Here is a straightforward port of some easy code.
randtable.c
has a lookup table with seemingly-random
numbers. This table is used by the following macros in
bzlib_private.h:
extern Int32 BZ2_rNums[512];
#define BZ_RAND_DECLS \
Int32 rNToGo; \
Int32 rTPos \
#define BZ_RAND_INIT_MASK \
s->rNToGo = 0; \
s->rTPos = 0 \
#define BZ_RAND_MASK ((s->rNToGo == 1) ? 1 : 0)
#define BZ_RAND_UPD_MASK \
if (s->rNToGo == 0) { \
s->rNToGo = BZ2_rNums[s->rTPos]; \
s->rTPos++; \
if (s->rTPos == 512) s->rTPos = 0; \
} \
s->rNToGo--;
Here, BZ_RAND_DECLS
is used to declare two fields, rNToGo
and
rTPos
, into two structs (1, 2). Both are similar to this:
typedef struct {
...
Bool blockRandomised;
BZ_RAND_DECLS
...
} DState;
Then, the code that needs to initialize those fields calls
BZ_RAND_INIT_MASK
, which expands into code to set the two fields to
zero.
At several points in the code, BZ_RAND_UPD_MASK
gets called, which
expands into code that updates the randomization state, or something
like that, and uses BZ_RAND_MASK
to get a useful value out of the
randomization state.
I have no idea yet what the state is about, but let's port it directly.
Give things a name
It's interesting to see that no code except for those macros uses
the fields rNToGo
and rTPos
, which are declared via
BZ_RAND_DECLS
. So, let's make up a type with a name for that.
Since I have no better name for it, I shall call it just
RandState
. I added that type definition in the C code,
and replaced the macro-which-creates-struct-fields with a
RandState
-typed field:
-#define BZ_RAND_DECLS \
- Int32 rNToGo; \
- Int32 rTPos \
+typedef struct {
+ Int32 rNToGo;
+ Int32 rTPos;
+} RandState;
...
- BZ_RAND_DECLS;
+ RandState rand;
Since the fields now live inside a sub-struct, I changed the other
macros to use s->rand.rNToGo
instead of s->rNToGo
, and similarly
for the other field.
Turn macros into functions
Now, three commits (1, 2, 3) to turn the
macros BZ_RAND_INIT_MASK
, BZ_RAND_MASK
, and BZ_RAND_UPD_MASK
into functions.
And now that the functions live in the same C source file as the
lookup table they reference, the table can be made static const
to
avoid having it as read/write unshared data in the linked binary.

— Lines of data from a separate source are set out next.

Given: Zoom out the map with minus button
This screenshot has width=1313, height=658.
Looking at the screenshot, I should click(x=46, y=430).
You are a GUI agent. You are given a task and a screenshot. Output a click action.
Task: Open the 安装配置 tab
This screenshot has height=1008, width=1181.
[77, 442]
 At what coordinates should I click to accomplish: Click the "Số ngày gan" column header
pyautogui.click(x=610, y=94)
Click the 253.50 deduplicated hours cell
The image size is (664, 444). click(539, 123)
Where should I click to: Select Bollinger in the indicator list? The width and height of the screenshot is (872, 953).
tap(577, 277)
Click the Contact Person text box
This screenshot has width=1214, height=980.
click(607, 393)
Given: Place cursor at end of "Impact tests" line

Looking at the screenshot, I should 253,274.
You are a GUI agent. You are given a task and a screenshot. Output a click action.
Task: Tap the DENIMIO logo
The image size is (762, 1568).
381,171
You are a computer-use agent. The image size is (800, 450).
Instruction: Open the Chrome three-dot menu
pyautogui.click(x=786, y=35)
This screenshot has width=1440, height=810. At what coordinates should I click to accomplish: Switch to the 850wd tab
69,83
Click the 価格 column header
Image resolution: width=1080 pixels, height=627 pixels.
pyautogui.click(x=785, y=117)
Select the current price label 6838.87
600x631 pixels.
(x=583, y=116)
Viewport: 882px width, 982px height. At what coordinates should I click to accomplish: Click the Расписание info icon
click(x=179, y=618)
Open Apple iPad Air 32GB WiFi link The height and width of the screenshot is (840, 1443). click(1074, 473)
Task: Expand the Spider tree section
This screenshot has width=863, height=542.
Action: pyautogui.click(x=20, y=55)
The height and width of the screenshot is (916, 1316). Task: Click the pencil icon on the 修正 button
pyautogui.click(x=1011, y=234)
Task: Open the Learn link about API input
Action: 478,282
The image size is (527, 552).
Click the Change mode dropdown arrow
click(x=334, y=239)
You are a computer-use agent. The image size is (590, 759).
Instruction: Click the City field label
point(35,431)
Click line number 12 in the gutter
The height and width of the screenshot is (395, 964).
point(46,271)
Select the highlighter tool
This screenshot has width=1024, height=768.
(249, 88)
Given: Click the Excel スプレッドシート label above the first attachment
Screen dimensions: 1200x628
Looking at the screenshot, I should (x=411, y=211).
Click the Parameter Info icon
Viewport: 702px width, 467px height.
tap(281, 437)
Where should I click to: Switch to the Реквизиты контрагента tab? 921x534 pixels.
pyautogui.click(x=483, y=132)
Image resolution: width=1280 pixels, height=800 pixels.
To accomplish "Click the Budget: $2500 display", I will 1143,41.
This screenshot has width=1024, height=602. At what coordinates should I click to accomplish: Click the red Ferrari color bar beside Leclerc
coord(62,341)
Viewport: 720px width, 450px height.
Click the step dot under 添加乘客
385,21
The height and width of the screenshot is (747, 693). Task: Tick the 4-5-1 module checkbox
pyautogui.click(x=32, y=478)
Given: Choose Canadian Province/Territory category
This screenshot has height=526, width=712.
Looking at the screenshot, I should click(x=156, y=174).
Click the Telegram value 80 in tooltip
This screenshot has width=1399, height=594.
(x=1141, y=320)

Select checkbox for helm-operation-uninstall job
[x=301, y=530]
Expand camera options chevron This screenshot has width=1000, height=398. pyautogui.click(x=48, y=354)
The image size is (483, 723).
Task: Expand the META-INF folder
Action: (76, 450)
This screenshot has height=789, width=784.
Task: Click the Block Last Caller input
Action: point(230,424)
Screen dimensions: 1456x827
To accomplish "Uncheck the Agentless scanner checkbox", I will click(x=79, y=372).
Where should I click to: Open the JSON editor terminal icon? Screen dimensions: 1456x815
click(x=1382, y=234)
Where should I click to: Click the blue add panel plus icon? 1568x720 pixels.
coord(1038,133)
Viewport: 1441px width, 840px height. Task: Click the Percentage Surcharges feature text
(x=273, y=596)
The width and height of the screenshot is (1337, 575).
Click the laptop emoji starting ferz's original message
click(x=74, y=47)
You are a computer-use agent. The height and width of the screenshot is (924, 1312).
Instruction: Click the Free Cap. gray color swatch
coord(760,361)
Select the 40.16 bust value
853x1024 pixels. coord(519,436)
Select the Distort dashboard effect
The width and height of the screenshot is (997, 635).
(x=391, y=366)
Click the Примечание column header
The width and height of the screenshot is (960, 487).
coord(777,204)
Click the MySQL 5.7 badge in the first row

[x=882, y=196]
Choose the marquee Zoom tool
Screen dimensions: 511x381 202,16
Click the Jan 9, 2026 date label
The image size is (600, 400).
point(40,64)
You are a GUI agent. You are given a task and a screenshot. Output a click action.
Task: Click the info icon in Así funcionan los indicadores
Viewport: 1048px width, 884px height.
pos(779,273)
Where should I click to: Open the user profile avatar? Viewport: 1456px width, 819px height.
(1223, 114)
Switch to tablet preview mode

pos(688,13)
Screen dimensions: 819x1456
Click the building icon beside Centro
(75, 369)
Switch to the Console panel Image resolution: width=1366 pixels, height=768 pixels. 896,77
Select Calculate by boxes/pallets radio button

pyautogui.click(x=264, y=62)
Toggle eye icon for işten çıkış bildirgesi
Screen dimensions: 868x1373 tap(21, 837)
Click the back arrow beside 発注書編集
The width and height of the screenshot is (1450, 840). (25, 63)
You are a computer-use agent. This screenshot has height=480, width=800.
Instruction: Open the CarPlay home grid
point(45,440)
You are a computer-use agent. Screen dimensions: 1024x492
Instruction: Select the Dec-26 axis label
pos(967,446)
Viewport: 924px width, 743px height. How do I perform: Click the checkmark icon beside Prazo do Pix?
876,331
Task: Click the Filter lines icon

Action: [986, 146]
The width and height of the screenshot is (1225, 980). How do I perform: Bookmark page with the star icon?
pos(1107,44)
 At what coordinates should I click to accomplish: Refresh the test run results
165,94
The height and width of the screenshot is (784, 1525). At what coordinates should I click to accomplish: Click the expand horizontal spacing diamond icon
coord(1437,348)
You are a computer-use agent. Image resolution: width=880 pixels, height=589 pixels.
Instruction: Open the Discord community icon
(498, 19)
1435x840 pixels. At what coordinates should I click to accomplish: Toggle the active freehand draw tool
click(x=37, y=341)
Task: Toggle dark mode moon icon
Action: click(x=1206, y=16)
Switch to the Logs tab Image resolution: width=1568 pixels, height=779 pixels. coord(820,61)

Premature optimization concern: doesn't de-inlining those macros
cause performance problems? At first, we will get the added overhead
from a function call. When the whole code is ported to Rust, the Rust
compiler will probably be able to figure out that those tiny functions
can be inlined (or we can #[inline]
them by hand if we have proof,
or if we have more hubris than faith in LLVM).
Port functions and table to Rust
The functions are so tiny, and the table so cut-and-pasteable, that it's easy to port them to Rust in a single shot:
#[no_mangle]
pub unsafe extern "C" fn BZ2_rand_init() -> RandState {
RandState {
rNToGo: 0,
rTPos: 0,
}
}
#[no_mangle]
pub unsafe extern "C" fn BZ2_rand_mask(r: &RandState) -> i32 {
if r.rNToGo == 1 {
1
} else {
0
}
}
#[no_mangle]
pub unsafe extern "C" fn BZ2_rand_update_mask(r: &mut RandState) {
if r.rNToGo == 0 {
r.rNToGo = RAND_TABLE[r.rTPos as usize];
r.rTPos += 1;
if r.rTPos == 512 {
r.rTPos = 0;
}
}
r.rNToGo -= 1;
}
Also, we define the RandState
type as a Rust struct with a
C-compatible representation, so it will have the same layout in memory
as the C struct. This is what allows us to have a RandState
in
the C struct, while in reality the C code doesn't access it
directly; it is just used as a struct field.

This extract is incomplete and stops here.